Problemy są dwa, po pierwsze, trener Fiodor Łapin i promotor Andrzej Wasilewski mają wątpliwości, czy Szpilka jest gotowy do takiego starcia (nie walczył od styczniowej porażki z Bryantem Jenningsem (30 l.), po drugie - obie strony muszą się dogadać co do finansów. - Ale nastąpiło zbliżenie stanowisk - mówił szef Polsatu Sport Marian Kmita.
Przeczytaj: Tomasz Adamek o walce z Arturem Szpilką: Niechętnie boksuję się z rodakiem [WIDEO]

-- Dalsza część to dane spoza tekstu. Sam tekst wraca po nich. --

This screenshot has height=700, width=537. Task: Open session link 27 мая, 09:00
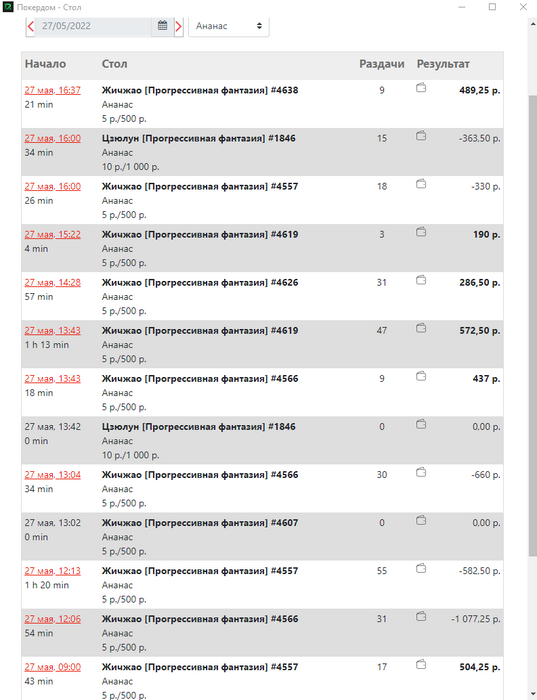point(53,667)
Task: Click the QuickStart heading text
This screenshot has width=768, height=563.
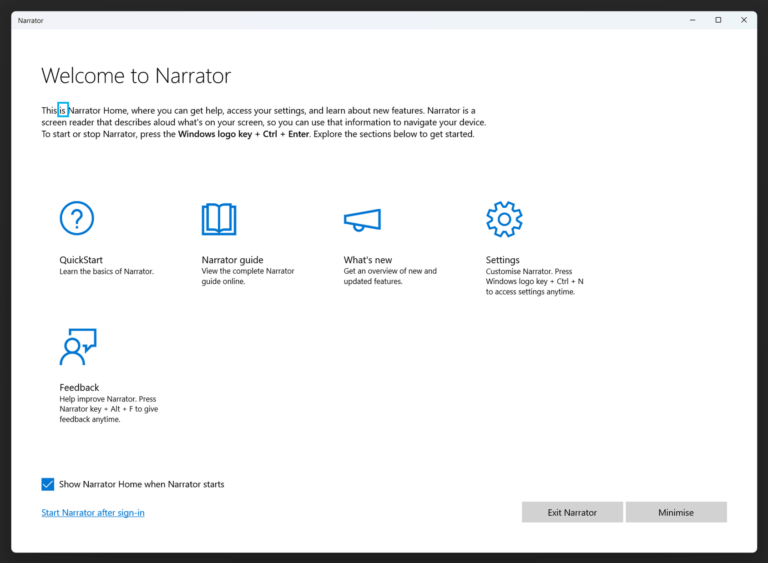Action: tap(81, 260)
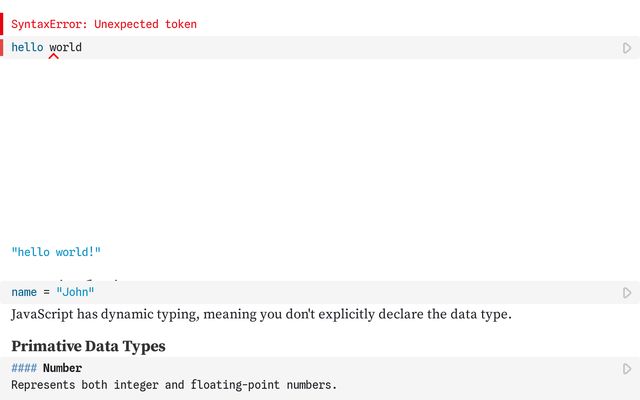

Ostatnia porażka przez techniczny nokaut z Jenningsem uświadomiła Szpilce, że był za słaby fizycznie na wagę ciężką. "Szpila" wyciągnął z tego wnioski i niesamowicie dopakował na siłowni, przez cały czas bardzo pilnował też diety. Efekty można podziwiać na zdjęciach. Obecnie Szpilka waży 108 kilogramów i prezentuje imponującą muskulaturę. Przed poprzednią walką ważył zaledwie 101,5 kilo i - jak wspomina - "odbijał się od silniejszego Jenningsa".
Nie wiadomo, jak nowa masa mięśniowa wpłynie na ringową postawę Szpilki, którego dużym atutem były do tej pory szybkość i koordynacja. Pewne jest tylko, że klatę ma lepiej wyrzeźbioną niż Adamek.